Saved data entries
·····

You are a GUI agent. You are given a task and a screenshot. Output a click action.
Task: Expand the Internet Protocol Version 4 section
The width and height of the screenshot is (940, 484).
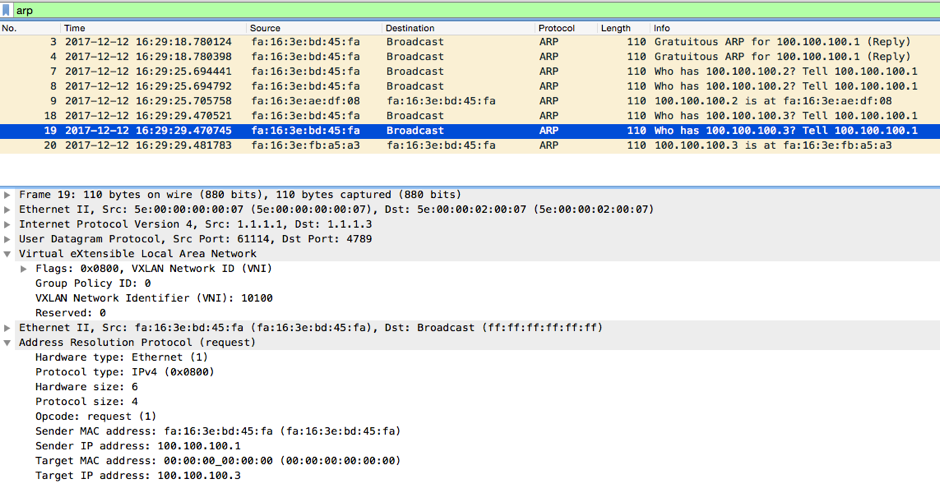pyautogui.click(x=9, y=225)
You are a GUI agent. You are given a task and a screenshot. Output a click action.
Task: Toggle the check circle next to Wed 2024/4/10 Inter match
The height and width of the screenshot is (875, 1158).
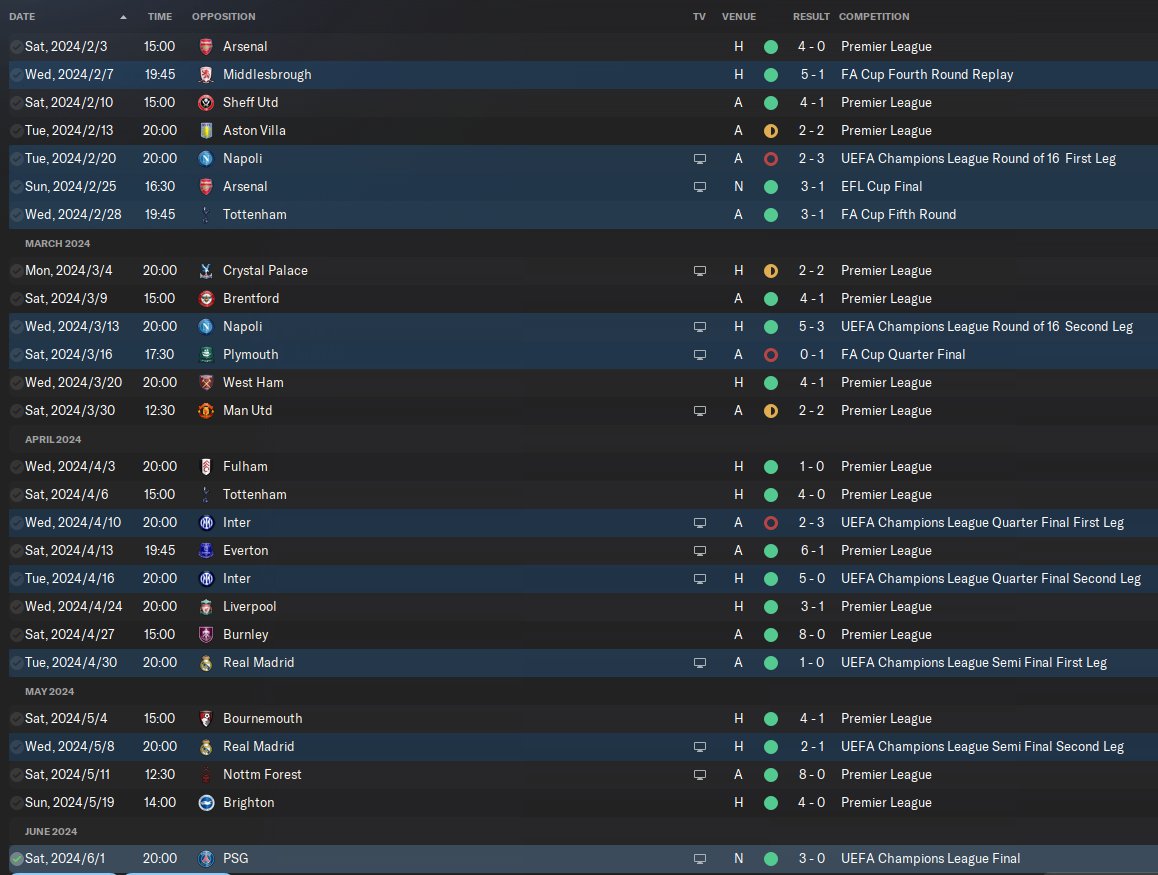[16, 523]
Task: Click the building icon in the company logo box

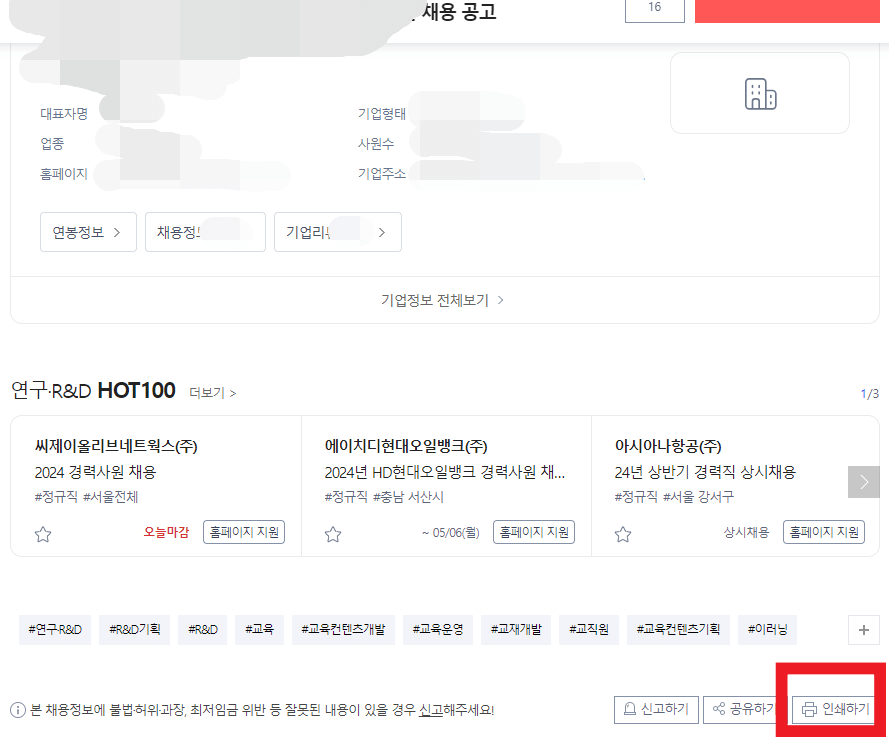Action: [x=759, y=92]
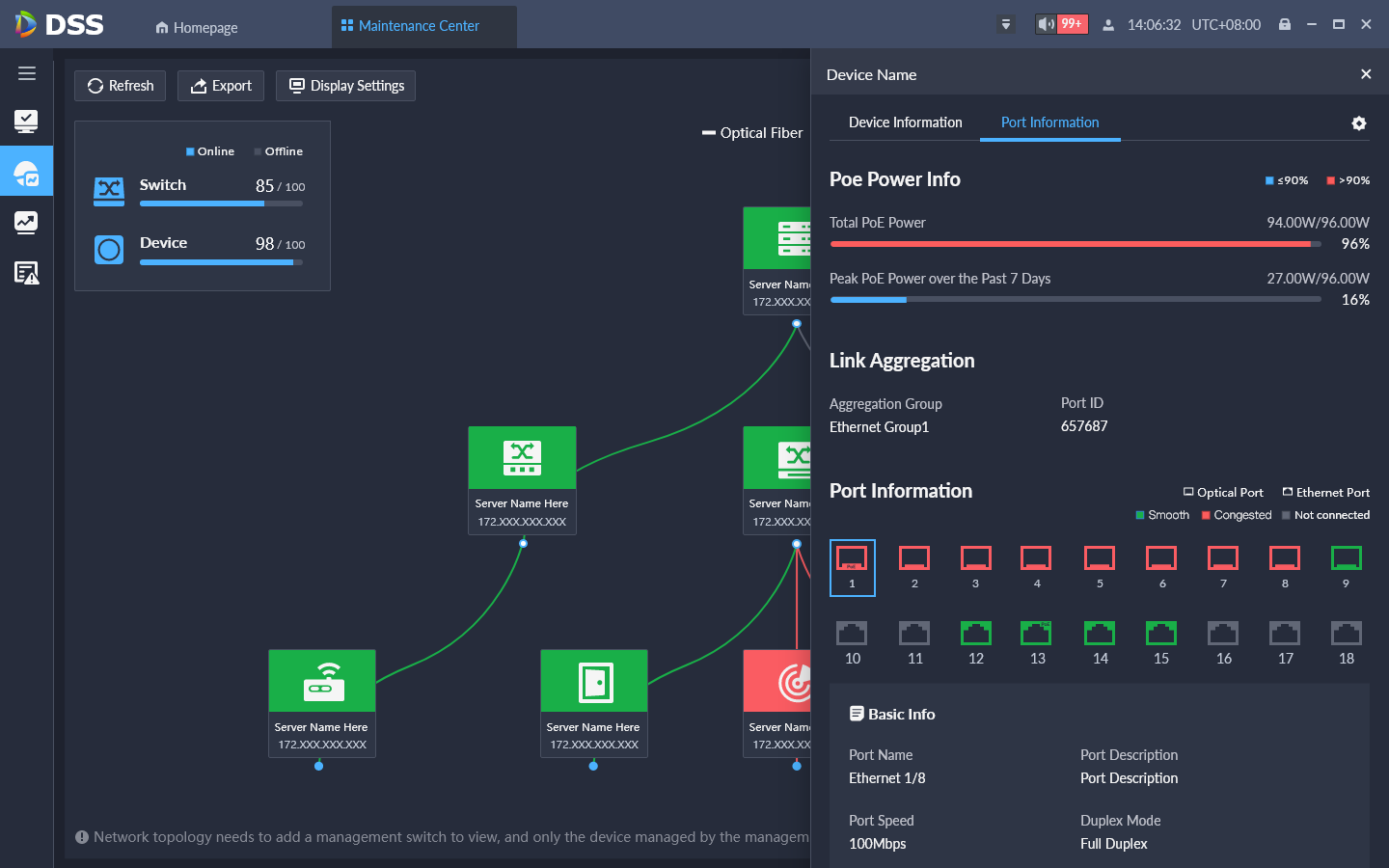
Task: Open the title bar dropdown arrow
Action: click(x=1006, y=25)
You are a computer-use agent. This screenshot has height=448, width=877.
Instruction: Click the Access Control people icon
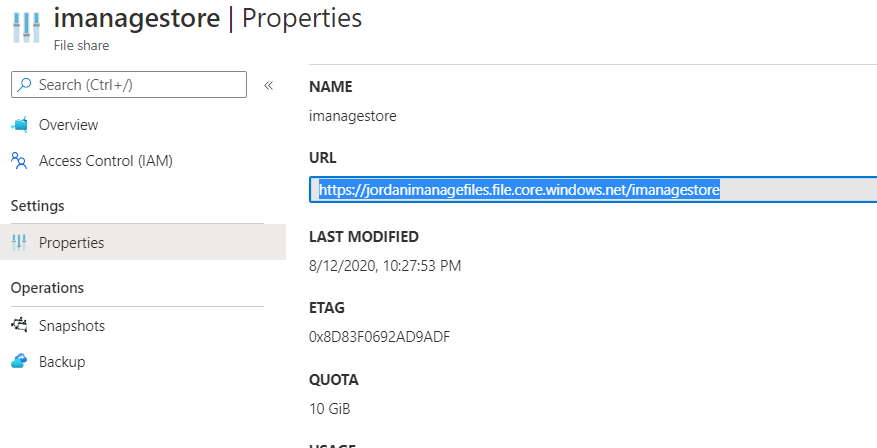19,160
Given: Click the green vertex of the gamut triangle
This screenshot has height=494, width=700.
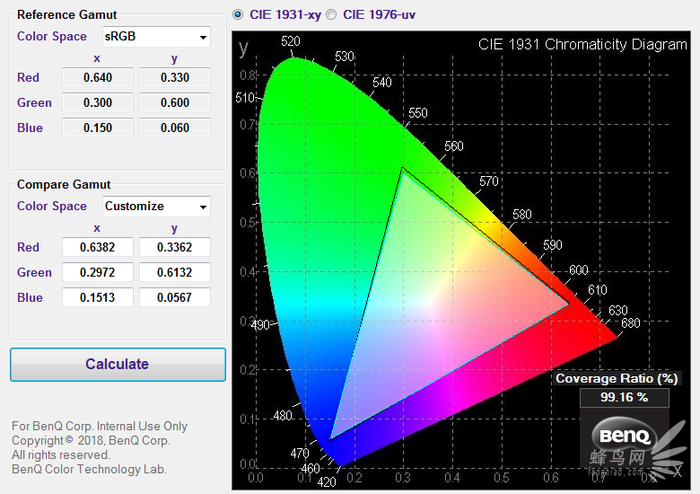Looking at the screenshot, I should click(x=402, y=168).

·····

_Aim of the exercise_:
Copy out the data verbatim, with no pictures.

_Answer section_:
You are a GUI agent. You are given a task and a screenshot. Output a click action.
Task: Expand the Internet Protocol Version 4 section
The width and height of the screenshot is (940, 484).
pyautogui.click(x=9, y=225)
You are a GUI agent. You are given a task and a screenshot. Output a click action.
Task: Toggle the check circle next to Wed 2024/4/10 Inter match
The height and width of the screenshot is (875, 1158).
[16, 523]
Task: Click the building icon in the company logo box

Action: [x=759, y=92]
Task: Open the title bar dropdown arrow
Action: click(x=1006, y=25)
You are a computer-use agent. This screenshot has height=448, width=877.
Instruction: Click the Access Control people icon
19,160
Given: Click the green vertex of the gamut triangle
This screenshot has height=494, width=700.
Looking at the screenshot, I should click(x=402, y=168).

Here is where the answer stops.